[Items listed in a dataset]
# # # #

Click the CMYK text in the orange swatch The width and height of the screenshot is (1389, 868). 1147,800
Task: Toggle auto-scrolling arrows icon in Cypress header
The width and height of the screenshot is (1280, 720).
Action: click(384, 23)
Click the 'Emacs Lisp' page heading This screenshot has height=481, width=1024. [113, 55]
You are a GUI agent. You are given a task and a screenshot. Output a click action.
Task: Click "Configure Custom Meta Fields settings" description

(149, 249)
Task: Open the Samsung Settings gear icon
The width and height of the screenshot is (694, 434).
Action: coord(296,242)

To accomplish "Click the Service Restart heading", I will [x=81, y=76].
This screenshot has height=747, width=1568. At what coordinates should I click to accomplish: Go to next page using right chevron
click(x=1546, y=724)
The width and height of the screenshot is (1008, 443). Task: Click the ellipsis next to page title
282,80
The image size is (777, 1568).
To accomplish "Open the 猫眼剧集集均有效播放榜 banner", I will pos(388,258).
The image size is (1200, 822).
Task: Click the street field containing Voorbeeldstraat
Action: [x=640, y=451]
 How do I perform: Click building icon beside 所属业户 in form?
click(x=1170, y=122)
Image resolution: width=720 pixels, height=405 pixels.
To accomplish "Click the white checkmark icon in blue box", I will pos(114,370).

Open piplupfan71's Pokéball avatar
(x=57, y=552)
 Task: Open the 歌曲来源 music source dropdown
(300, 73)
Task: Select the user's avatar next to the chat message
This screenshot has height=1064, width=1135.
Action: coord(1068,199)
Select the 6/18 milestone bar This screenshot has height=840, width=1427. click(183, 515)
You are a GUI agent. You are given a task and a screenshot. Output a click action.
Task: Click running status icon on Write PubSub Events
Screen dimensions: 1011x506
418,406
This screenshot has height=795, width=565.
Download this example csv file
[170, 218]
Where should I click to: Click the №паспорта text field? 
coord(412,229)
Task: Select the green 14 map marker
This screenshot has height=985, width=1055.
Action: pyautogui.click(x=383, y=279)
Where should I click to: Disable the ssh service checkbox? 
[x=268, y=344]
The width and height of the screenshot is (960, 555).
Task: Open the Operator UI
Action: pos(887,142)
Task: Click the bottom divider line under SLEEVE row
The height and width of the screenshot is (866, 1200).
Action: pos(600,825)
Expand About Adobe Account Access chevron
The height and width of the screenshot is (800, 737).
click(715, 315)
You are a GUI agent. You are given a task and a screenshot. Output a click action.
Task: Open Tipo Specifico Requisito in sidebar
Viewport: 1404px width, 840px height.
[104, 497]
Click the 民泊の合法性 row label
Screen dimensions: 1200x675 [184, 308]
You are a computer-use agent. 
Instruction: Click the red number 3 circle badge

# # # #

--- EXERCISE DETAILS ---
Go to the line with "The width and height of the screenshot is (1008, 443)." in the entries above and repeat every line from there through the line with "The image size is (777, 1568).", exactly and with no other text.

--- SOLUTION TO THE EXERCISE ---
The width and height of the screenshot is (1008, 443). Task: Click the ellipsis next to page title
282,80
The image size is (777, 1568).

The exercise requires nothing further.